The STATS NetCDF files#

How to use Xarray with the -STATS.nc NetCDF files

Loading processed data from disc using Xarray#

This is data that would normally be written by pyopia.io.make_xstats() or at the end of a processing pipeline (see pyopia.pipeline.Pipeline)

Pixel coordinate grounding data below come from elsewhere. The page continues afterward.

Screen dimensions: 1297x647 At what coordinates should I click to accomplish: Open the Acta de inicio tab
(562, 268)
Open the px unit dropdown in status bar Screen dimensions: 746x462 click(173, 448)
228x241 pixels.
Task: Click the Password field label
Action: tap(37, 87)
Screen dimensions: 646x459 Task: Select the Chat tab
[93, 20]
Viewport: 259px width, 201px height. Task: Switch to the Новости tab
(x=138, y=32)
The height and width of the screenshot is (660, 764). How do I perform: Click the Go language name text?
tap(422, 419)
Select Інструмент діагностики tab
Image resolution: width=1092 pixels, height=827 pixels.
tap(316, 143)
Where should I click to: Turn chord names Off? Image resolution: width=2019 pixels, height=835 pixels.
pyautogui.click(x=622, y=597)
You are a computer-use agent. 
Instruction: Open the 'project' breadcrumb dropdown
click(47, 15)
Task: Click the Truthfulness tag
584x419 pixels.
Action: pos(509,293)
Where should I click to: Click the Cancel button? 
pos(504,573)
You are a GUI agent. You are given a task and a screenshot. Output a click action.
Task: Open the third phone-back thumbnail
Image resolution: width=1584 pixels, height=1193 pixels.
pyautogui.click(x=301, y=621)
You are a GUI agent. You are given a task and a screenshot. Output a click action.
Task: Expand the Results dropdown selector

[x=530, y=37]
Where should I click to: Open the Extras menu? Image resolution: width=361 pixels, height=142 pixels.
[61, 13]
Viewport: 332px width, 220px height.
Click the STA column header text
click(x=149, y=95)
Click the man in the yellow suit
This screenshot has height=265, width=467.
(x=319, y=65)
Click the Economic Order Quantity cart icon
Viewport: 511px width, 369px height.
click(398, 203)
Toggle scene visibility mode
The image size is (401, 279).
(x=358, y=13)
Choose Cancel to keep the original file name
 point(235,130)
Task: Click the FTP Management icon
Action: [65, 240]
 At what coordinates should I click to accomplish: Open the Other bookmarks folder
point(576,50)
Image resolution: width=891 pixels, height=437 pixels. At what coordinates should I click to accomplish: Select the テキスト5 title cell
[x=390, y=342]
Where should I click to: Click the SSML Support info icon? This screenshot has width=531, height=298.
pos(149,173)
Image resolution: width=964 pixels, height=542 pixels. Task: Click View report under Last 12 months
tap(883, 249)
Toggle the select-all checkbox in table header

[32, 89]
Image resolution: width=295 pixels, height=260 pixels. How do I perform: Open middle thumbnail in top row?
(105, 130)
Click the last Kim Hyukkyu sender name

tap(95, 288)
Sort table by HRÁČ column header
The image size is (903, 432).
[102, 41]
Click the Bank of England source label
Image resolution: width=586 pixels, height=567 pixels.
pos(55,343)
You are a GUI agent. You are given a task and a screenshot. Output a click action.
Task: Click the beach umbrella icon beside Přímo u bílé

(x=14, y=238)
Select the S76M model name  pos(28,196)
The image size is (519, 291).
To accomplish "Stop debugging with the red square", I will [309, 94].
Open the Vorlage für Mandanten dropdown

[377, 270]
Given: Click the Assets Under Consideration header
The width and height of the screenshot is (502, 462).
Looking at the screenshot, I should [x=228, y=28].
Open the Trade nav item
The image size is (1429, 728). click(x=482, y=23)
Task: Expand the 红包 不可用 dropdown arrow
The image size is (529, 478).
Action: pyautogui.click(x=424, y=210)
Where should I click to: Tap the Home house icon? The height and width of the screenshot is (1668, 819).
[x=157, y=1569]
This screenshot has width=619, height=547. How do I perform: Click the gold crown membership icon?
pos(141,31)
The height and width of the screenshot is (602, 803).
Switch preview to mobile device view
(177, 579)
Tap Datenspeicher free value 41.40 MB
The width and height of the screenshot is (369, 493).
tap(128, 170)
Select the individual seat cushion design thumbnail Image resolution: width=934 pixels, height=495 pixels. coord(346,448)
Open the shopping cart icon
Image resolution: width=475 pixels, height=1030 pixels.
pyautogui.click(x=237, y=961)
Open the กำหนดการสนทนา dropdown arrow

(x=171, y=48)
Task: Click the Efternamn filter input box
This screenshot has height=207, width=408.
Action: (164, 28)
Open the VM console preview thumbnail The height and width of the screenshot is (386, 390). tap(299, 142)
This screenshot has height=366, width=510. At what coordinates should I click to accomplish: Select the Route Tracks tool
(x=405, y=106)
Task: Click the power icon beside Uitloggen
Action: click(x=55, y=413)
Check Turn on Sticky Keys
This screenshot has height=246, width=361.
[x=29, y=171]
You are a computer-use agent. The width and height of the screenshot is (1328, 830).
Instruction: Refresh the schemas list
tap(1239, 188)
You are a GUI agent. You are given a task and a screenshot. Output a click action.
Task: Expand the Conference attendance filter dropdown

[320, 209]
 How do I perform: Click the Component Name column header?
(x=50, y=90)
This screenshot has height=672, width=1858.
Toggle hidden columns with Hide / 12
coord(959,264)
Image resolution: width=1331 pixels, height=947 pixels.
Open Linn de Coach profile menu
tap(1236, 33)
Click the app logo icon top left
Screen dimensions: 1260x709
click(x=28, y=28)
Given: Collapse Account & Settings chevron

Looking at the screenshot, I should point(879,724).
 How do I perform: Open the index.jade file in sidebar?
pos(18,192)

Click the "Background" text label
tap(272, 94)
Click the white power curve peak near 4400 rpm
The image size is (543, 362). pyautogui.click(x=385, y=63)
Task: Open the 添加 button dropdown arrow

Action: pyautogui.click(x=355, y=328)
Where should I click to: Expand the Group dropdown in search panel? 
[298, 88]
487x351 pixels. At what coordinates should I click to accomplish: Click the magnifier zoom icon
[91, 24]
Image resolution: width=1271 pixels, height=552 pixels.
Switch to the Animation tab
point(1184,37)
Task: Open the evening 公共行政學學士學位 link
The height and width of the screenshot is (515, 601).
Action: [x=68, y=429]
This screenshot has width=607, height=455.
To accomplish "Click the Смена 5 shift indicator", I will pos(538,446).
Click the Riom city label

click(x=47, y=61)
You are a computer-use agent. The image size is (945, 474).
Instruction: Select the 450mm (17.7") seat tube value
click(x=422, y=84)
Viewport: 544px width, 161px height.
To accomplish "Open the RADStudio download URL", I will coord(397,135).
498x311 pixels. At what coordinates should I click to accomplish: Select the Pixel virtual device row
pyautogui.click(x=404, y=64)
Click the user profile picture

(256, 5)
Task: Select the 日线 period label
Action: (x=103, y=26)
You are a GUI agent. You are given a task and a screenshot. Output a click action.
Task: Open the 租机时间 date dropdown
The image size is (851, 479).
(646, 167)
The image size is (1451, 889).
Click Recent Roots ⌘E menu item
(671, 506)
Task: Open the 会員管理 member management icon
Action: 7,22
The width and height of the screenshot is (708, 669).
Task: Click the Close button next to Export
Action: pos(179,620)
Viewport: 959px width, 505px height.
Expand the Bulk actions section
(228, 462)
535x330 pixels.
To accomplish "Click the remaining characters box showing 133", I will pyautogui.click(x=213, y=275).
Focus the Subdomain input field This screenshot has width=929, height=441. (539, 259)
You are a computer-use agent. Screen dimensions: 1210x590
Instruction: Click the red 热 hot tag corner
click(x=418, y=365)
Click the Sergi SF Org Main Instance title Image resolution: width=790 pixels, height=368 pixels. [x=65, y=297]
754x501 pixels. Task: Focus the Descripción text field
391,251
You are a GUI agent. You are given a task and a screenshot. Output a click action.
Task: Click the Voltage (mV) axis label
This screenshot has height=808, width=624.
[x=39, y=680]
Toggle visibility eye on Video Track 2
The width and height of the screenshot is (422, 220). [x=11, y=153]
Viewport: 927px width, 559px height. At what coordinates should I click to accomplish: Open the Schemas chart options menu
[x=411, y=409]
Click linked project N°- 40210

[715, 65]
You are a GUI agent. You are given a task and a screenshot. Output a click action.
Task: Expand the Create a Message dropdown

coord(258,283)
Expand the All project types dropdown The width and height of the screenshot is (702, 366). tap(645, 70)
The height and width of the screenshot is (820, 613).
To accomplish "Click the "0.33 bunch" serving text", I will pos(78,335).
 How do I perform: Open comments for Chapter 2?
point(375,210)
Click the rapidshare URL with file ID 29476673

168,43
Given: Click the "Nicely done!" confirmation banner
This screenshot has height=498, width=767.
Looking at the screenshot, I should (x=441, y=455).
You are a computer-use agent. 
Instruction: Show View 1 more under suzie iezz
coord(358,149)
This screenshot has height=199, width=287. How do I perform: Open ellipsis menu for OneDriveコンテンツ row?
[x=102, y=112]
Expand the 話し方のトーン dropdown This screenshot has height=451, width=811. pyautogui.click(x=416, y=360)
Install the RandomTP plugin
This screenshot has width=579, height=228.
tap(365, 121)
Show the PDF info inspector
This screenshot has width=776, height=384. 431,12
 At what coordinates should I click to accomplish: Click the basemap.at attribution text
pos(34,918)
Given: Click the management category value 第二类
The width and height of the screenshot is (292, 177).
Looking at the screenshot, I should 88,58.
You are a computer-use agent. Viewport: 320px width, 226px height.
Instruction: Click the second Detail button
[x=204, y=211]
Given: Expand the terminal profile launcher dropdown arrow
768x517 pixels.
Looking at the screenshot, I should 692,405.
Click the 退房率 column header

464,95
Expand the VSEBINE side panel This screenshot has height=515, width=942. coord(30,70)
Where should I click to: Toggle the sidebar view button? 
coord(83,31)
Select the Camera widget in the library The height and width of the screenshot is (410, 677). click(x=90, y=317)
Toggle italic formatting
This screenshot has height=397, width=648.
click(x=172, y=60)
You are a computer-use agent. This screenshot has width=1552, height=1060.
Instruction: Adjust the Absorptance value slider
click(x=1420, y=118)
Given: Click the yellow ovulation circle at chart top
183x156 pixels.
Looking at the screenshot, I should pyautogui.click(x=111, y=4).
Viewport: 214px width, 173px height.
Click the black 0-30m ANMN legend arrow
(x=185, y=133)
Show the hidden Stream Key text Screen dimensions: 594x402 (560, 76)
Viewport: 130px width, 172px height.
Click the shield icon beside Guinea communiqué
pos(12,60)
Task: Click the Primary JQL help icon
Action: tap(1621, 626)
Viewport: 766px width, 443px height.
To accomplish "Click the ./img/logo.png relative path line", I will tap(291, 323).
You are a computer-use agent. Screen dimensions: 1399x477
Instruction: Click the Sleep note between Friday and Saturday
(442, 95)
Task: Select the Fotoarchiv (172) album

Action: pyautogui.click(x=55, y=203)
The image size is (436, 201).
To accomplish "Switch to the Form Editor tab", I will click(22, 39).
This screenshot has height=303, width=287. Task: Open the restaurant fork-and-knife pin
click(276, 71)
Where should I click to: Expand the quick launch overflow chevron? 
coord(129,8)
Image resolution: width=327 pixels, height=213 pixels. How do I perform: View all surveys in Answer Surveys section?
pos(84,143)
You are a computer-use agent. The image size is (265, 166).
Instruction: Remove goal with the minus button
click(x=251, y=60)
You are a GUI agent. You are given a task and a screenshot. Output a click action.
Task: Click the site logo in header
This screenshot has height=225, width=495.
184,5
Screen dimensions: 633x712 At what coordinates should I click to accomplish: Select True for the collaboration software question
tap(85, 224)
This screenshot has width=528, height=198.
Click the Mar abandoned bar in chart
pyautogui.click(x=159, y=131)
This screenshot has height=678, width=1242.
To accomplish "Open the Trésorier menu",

xstats = pyopia.io.load_stats('test-STATS.nc')
xstats
<xarray.Dataset>
Dimensions:                     (index: 15660)
Coordinates:
  * index                       (index) int32 0 1 2 3 4 ... 865 866 867 868 869
    time                        (index) datetime64[ns] 2018-11-01T14:27:31.83...
Data variables: (12/17)
    export name                 (index) object 'D20181101T142731.838206-PN0' ...
    major_axis_length           (index) float64 6.176 15.52 21.23 ... 6.34 5.779
    minor_axis_length           (index) float64 2.744 13.09 ... 4.598 2.874
    equivalent_diameter         (index) float64 3.909 14.14 ... 5.412 4.068
    minr                        (index) float64 3.0 3.0 ... 2.033e+03 2.037e+03
    minc                        (index) float64 77.0 1.896e+03 ... 1.754e+03
    ...                          ...
    probability_faecal_pellets  (index) float64 0.004881 2.016e-06 ... 2.448e-06
    probability_copepod         (index) float64 0.003022 7.33e-06 ... 7.925e-07
    probability_diatom_chain    (index) float64 0.004415 2.536e-06 ... 2.966e-06
    probability_oily_gas        (index) float64 0.106 0.0222 ... 1.357e-05
    timestamp                   (index) datetime64[ns] 2018-11-01T14:27:31.83...
    saturation                  (index) float64 21.67 21.67 ... 21.67 21.67
Attributes:
    steps:           [general]\nraw_files = "raw_data/*.silc"\npixel_size = 2...
    Modified:        2024-08-09 07:59:40.392013
    PyOpia version:  1.1.4

Access the settings used to process the data#

This is metada contained within the ‘steps’ attribute. pyopia.pipeline.steps_from_xstats() can extract this from the xarray for you:

toml_steps = pyopia.pipeline.steps_from_xstats(xstats)
toml_steps
{'general': {'raw_files': 'raw_data/*.silc', 'pixel_size': 24},
 'steps': {'classifier': {'pipeline_class': 'pyopia.classify.Classify',
   'model_path': 'keras_model.h5'},
  'load': {'pipeline_class': 'pyopia.instrument.silcam.SilCamLoad'},
  'imageprep': {'pipeline_class': 'pyopia.instrument.silcam.ImagePrep',
   'image_level': 'imraw'},
  'segmentation': {'pipeline_class': 'pyopia.process.Segment',
   'threshold': 0.85},
  'statextract': {'pipeline_class': 'pyopia.process.CalculateStats'},
  'output': {'pipeline_class': 'pyopia.io.StatsToDisc',
   'output_datafile': './test'}}}

You can use this to modify settings, or re-process a dataset using pyopia.pipeline.Pipeline

Or you might want to access some other metadata, such as pixel size, for use in analysis:

toml_steps['general']['pixel_size']
24

We can plot directly from xarray in exactly the same way as from the Pandas DataFrame (so it doesn’t matter which you use here). The benefit of ‘xstats’ as an xarray is that it now contains it’s own metadata

import matplotlib.pyplot as plt

dias, vd = pyopia.statistics.vd_from_stats(xstats, toml_steps['general']['pixel_size'])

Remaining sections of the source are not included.